IgA mediated small vessel vasculitis. Overlap with IgA nephropathy.
What are the features of HSP?
Palpapable purpuric rash with localised oedema over buttock and extensor surfaces of arms and legs.
Abdominal pain.
Polyarthritis.
Features of IgA nephropathy
What is the treatment and prognosis of HSP?
Treatment - analgesia for arthralgia, supportive management if develops nephropathy.
Prognosis is excellent. Continue to monitor BP and urinalysis for evidence or renal involvement. If urinalysis becoems abnormal then do urine MC&S and urine PCR.
Risk factors for iron deficiency anaemis in paeds?
Prematurity,
Low birth weight,
Multiple births,
Exclusive breastfeeding beyond 6months,
Delayed weaning,
Excessive cow milk consumption,
Adolescent females who started menstruation and have nutritionally deficient diets.
Malabsorption disease.
Investigations and treatment of IDA in paeds?
Ix - bloods
Rx - iron supplementation for 3 months. Co-administration of vitamin C can help absorption. Dietary advice. Caution in kids who drink lots of milk as this chelates iron.
What are the features of Kawasaki disease?
Seen mainly in children. It presents with:
- Main complications are coronary artery aneurysm
CRASH and burn
C - conjunctival injection/conjunctivitis
R - Rash (maculopapular and then desquamation)
A - adenopathy (cervical)
S - strawberry tongue (or cracked lips_
H - Hands/feet erythema
Burn - Fever > 5 days - think kawasaki if fever for > 5 days.
What are the investigations for kawasaki disease?
Usually clinical diagnosis but can do the following:
FBC: Anaemia, leukocytosis and thrombocytosis.
LFTs: Hypoalbuminaemia and elevated LFTs.
Raised inflammatory markers eg, ESR.
Urinalysis may show WBCs.
ECHO: coronary artery pathology
What are the three phases seen in kawasaki disease?
Acute phase - child most unwell with fever, rash and lymphadenopathy.
Subacute phase - acute symptoms settle, desquamation and arthralgia occurs. Highest risk of coronary artery aneurysms forming.

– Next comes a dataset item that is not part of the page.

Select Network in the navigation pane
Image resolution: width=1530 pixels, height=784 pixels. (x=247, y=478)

Convalescent stage - remaining symptoms settle
What is the management of Kawasaki disease?
Two first line treatments:
1. High dose aspirin to reduce risk fo thombosis (one of the few senarios where aspirin is used in children)

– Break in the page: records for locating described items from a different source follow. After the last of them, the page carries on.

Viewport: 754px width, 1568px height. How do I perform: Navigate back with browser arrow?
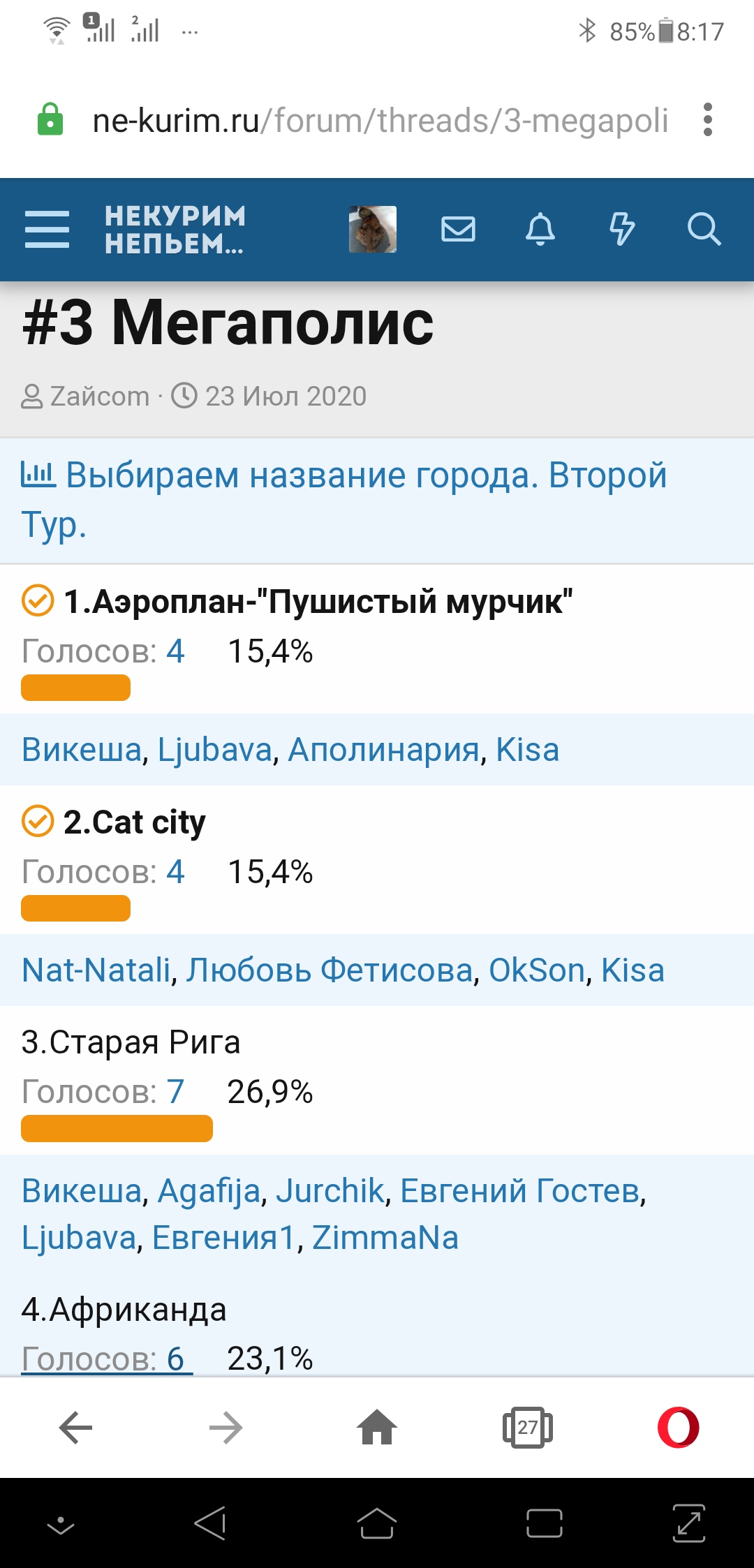click(76, 1427)
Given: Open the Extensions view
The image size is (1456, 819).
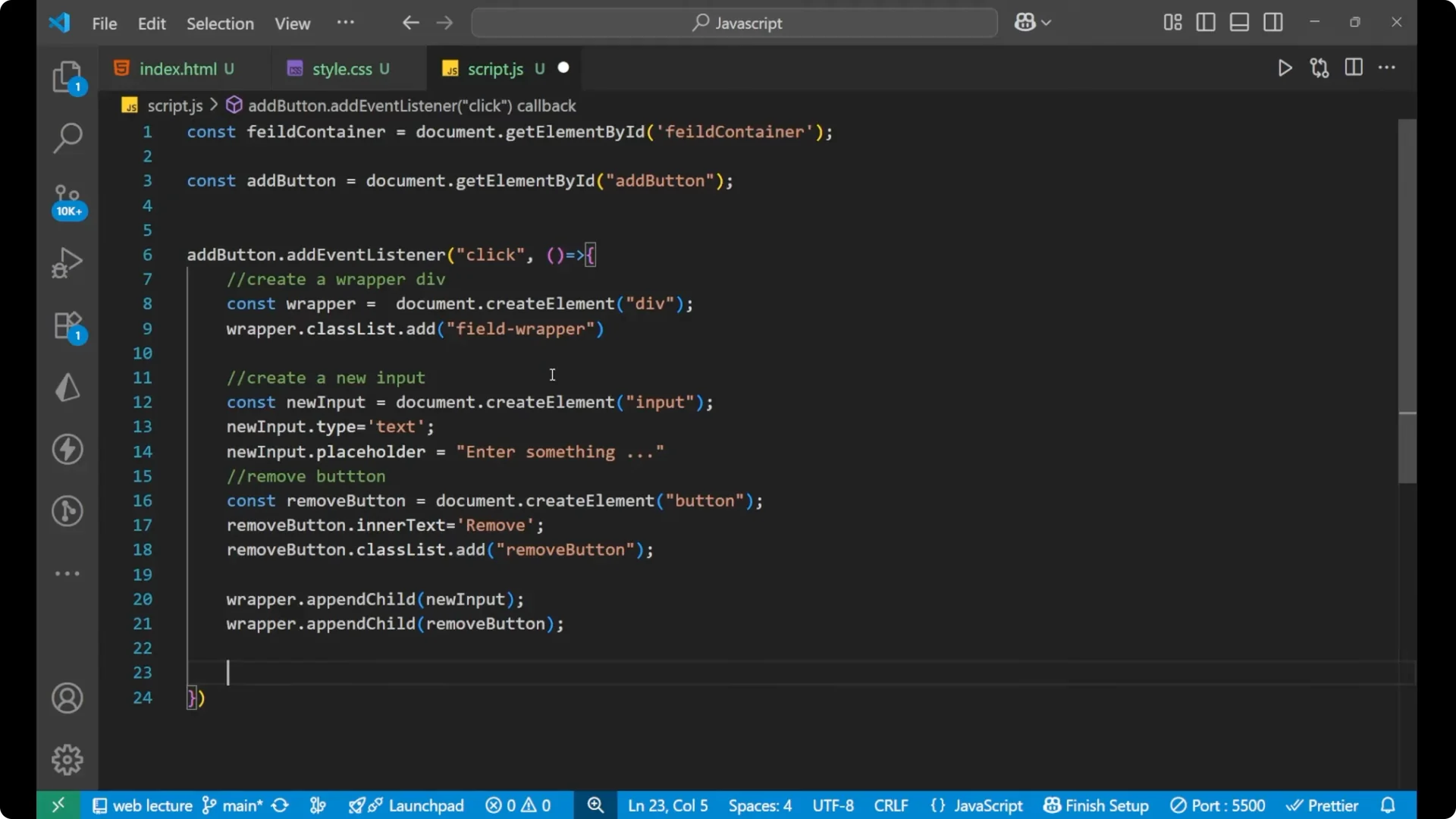Looking at the screenshot, I should coord(67,325).
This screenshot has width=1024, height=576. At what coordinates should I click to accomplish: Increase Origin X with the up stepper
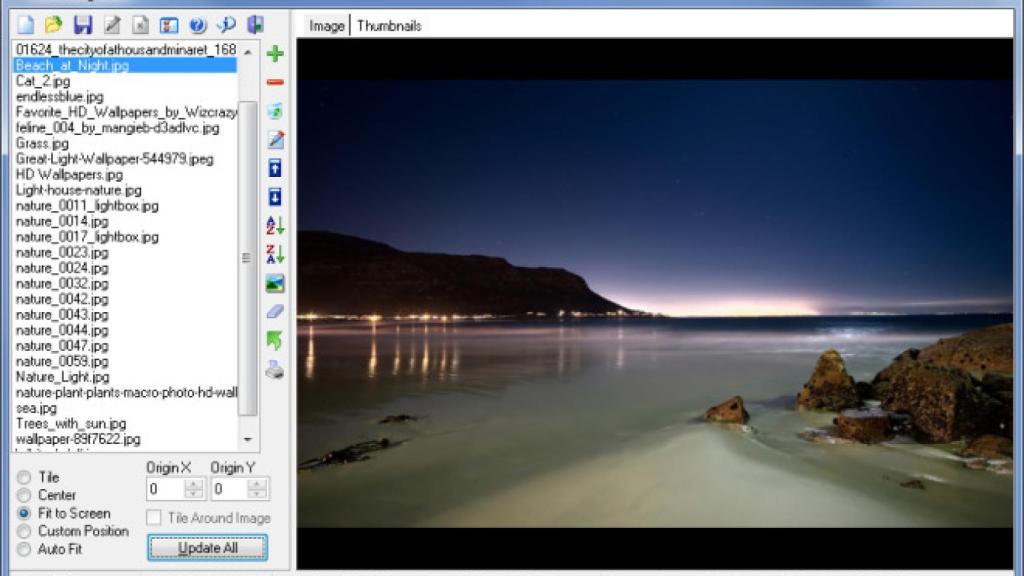194,484
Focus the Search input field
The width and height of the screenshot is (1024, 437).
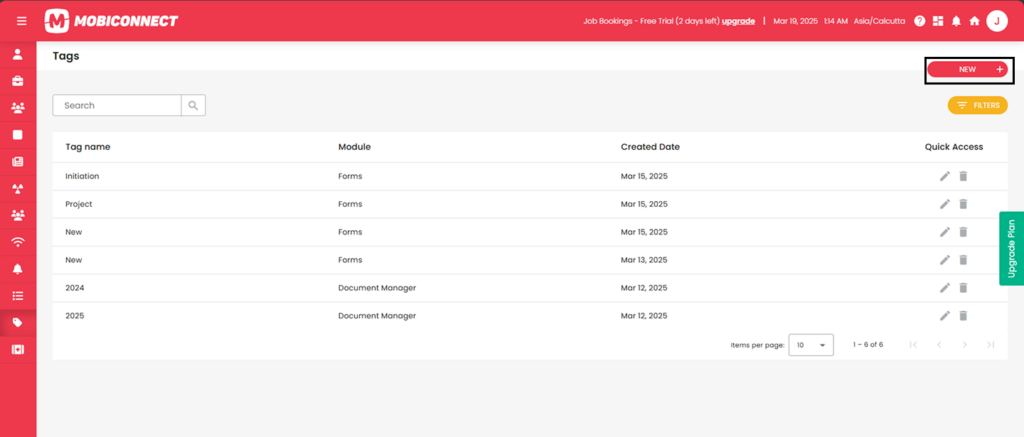coord(117,105)
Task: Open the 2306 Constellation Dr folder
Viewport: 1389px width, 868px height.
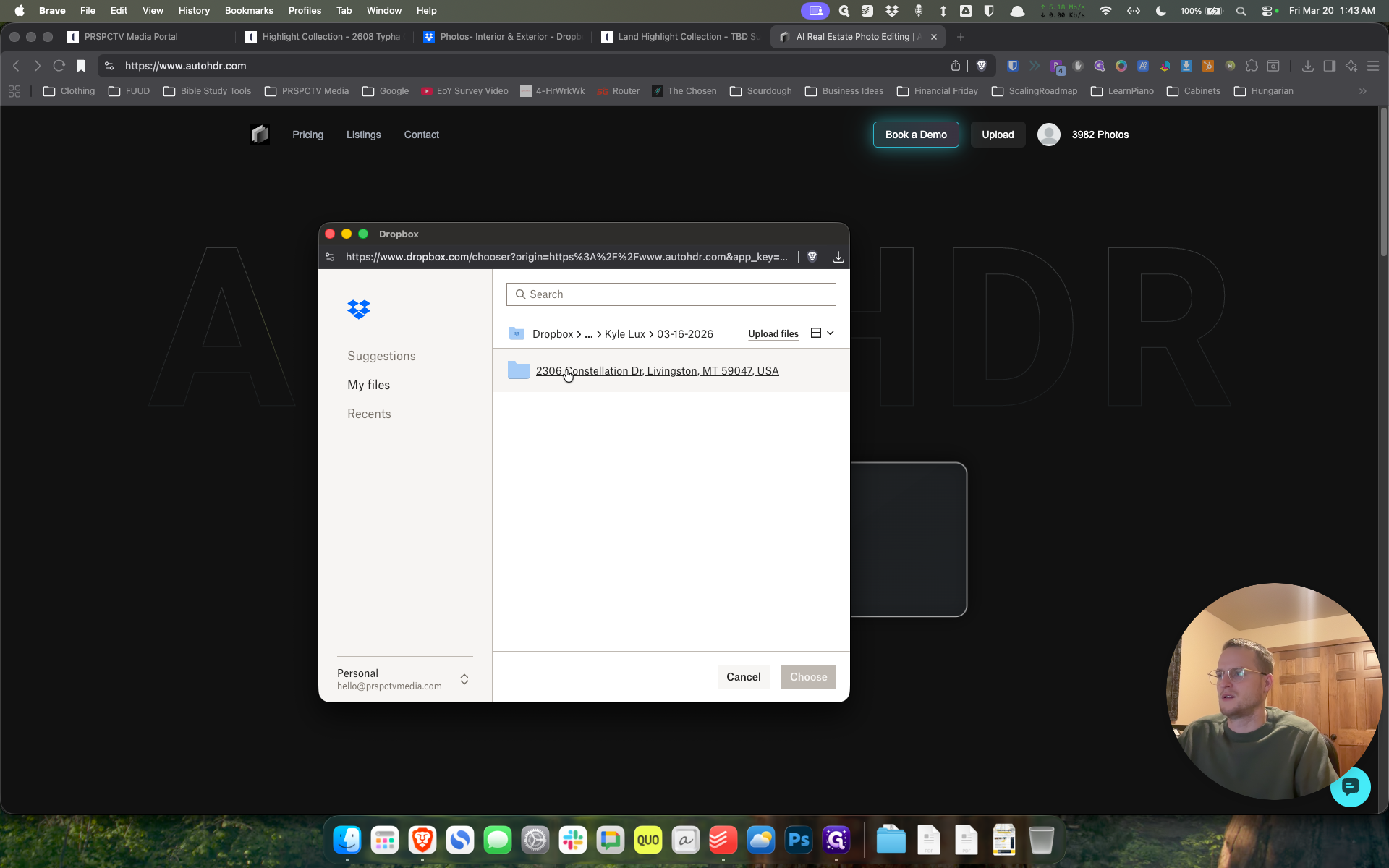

2. IV immunoglobulin to reduce risk of coronary aneurysms.
Risk with aspirin in kids?
Reye syndrome - progressive encephalopathy and fatty infiltration of liver, kidneys and pancreas.
Other causes: preceding viral illness
What is the most common cause of pneumonia in children?

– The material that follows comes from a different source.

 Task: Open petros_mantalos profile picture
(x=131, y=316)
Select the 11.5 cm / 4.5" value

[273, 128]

Strep pneumoniae in under 5s
Mycoplasma pnenumonia in 5-14y
Risk factors for LRTIs
Things that increase risk of aspiration:
Prematurity,
Cerebral palsy,
Neuromuscular conditions
Epilepsy
What is the management of pneumonia in paeds?
First line - amoxicillin.
Add macrolides if no response to above or if mycoplasma or chlamydia is suspected.
Co-amoxiclav recommended if pneumonia associated with influenza.
Presentation of meningitis in children?
Irritable cry,
Vomiting,
Lethargy,
Poor feeding,
Fever,
Bludging fontanelle,
Apnoea,
Seizures,
Resistance to flexion
Most common causative organisms for meningitis in neonates - 3 months old?
Group B streptococcus - acquired from mother at birth.